### INSTRUÇÕES DO EXERCÍCIO
Atualize a parte dos registros que começa na linha com "Task: Go to the Live TV section" e termina na linha com "This screenshot has height=852, width=1400.": escreva essas linhas de novo, trocando "Live TV" por "Sports" e mantendo todo o resto sem alteração.

### MATERIAL FORNECIDO
▼
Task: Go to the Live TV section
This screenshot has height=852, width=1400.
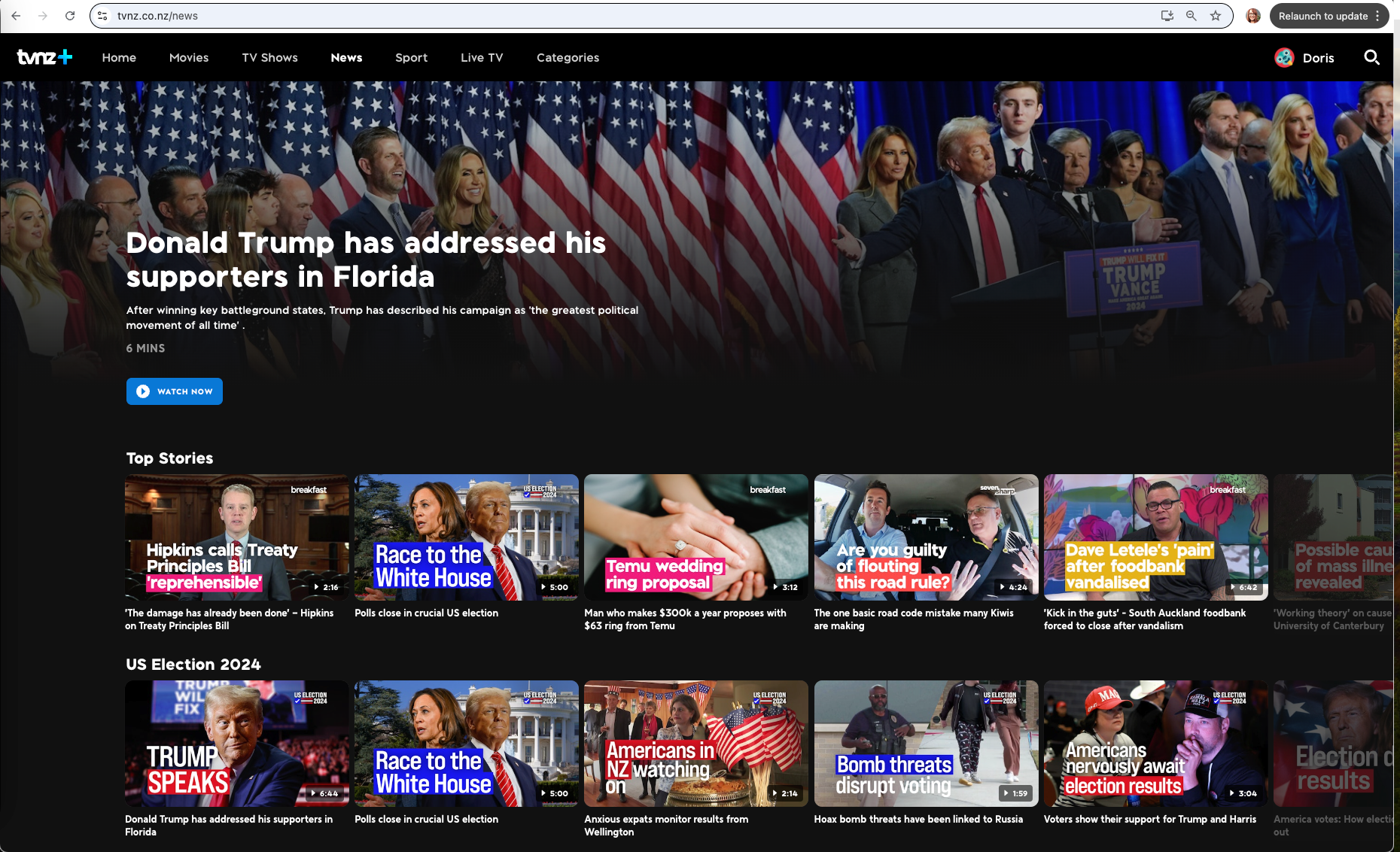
▲
▼
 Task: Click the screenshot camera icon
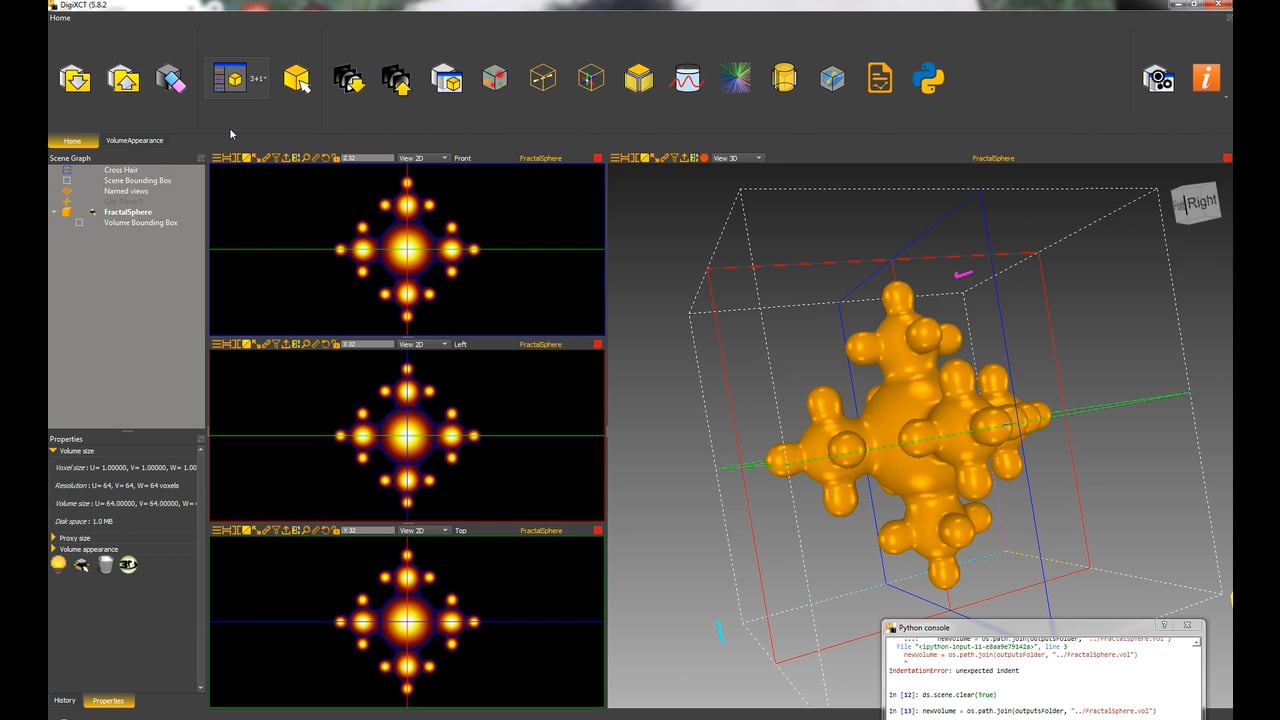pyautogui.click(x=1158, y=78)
▲
▼
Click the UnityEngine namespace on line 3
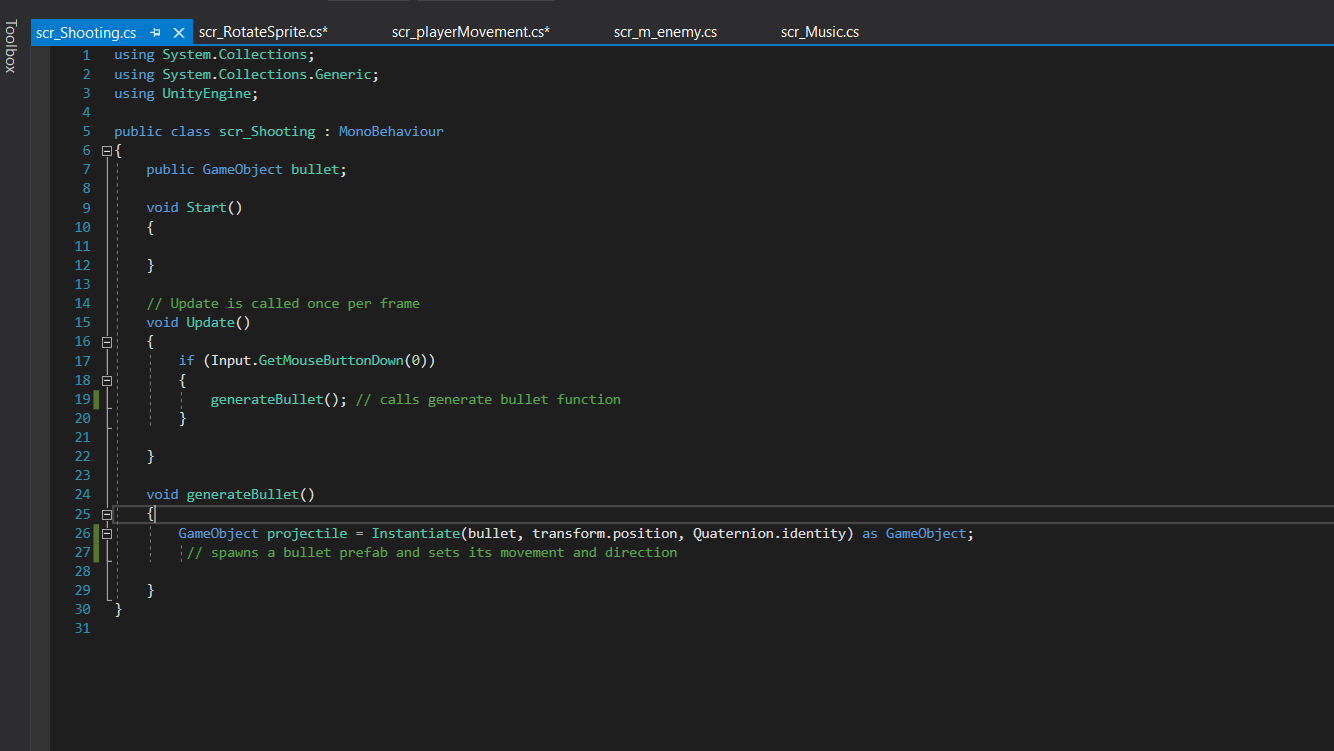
▲
### RESULTADO DO EXERCÍCIO
Task: Go to the Sports section
This screenshot has height=852, width=1400.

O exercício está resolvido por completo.